Eppure, se oggi non è più opportuno – questa la conclusione della riflessione storico-politologica di Almagisti – parlare di ‘subcultura territoriale’, nondimeno la forza pervasiva delle culture politiche parrebbe reggersi saldamente sulle forme più recenti di mobilitazione (a metà fra i gruppi di interesse e i movimenti single-issue) e sulle spalle delle associazioni di cittadinanza attiva capaci, tuttora, di produrre capitale sociale nelle proprie realtà locali. Il che, in larga misura, giova alla qualità e della stabilità della nostra democrazia.
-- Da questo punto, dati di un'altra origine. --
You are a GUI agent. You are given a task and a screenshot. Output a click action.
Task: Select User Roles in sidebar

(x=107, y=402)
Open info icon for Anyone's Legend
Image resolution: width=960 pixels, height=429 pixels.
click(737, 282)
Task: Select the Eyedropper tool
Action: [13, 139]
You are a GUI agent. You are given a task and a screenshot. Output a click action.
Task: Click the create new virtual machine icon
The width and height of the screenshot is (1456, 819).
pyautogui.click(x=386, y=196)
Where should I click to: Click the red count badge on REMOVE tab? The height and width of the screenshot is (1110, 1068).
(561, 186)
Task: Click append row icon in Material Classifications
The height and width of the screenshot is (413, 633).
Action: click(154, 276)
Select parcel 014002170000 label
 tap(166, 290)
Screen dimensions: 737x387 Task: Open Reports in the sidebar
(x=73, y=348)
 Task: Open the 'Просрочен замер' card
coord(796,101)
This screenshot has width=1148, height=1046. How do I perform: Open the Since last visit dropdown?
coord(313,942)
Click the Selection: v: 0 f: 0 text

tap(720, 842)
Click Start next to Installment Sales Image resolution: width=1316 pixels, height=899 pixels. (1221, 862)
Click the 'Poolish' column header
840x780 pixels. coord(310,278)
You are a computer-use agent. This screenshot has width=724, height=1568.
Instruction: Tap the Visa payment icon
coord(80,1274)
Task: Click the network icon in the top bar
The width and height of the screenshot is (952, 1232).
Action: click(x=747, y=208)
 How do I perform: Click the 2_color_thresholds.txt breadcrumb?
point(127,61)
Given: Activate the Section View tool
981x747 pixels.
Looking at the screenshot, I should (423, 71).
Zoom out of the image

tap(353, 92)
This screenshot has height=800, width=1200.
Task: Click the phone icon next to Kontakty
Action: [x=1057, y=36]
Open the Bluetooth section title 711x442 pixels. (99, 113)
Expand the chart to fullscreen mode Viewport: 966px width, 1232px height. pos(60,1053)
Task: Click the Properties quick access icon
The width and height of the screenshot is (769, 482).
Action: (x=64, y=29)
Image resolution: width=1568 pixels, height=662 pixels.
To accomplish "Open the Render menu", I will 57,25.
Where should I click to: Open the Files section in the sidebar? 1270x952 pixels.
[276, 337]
Nel complesso, il lettore si trova immerso in un’esplorazione che, partendo dalle specificità e dalle evoluzioni storiche di singoli territori, serve all’autore per interpretare e valutare con maggior cognizione di causa le dinamiche politiche convulse degli ultimi decenni di storia nostrana, dipingendola dunque come una democrazia ‘possibile’, non compiuta fino in fondo. Seppur depauperati del loro ruolo di un tempo, i partiti mantengono per Almagisti la funzione essenziale di incapsulare in maniera durevole i conflitti che continuamente affiorano nella nostra società. Comporre le fratture sociali, intercettare e connettere alle istituzioni il capitale sociale prodotto lungo i versanti dei cleavages: questa la grande sfida dei partiti degli anni 2000, sfida da cogliere con uno sguardo lungimirante alle prospettive di lungo periodo, ma anche con la consapevolezza che nella frenesia e nella complessità dei sistemi politici di oggi «non esiste una seconda possibilità per fare una buona prima impressione» di fronte agli elettori.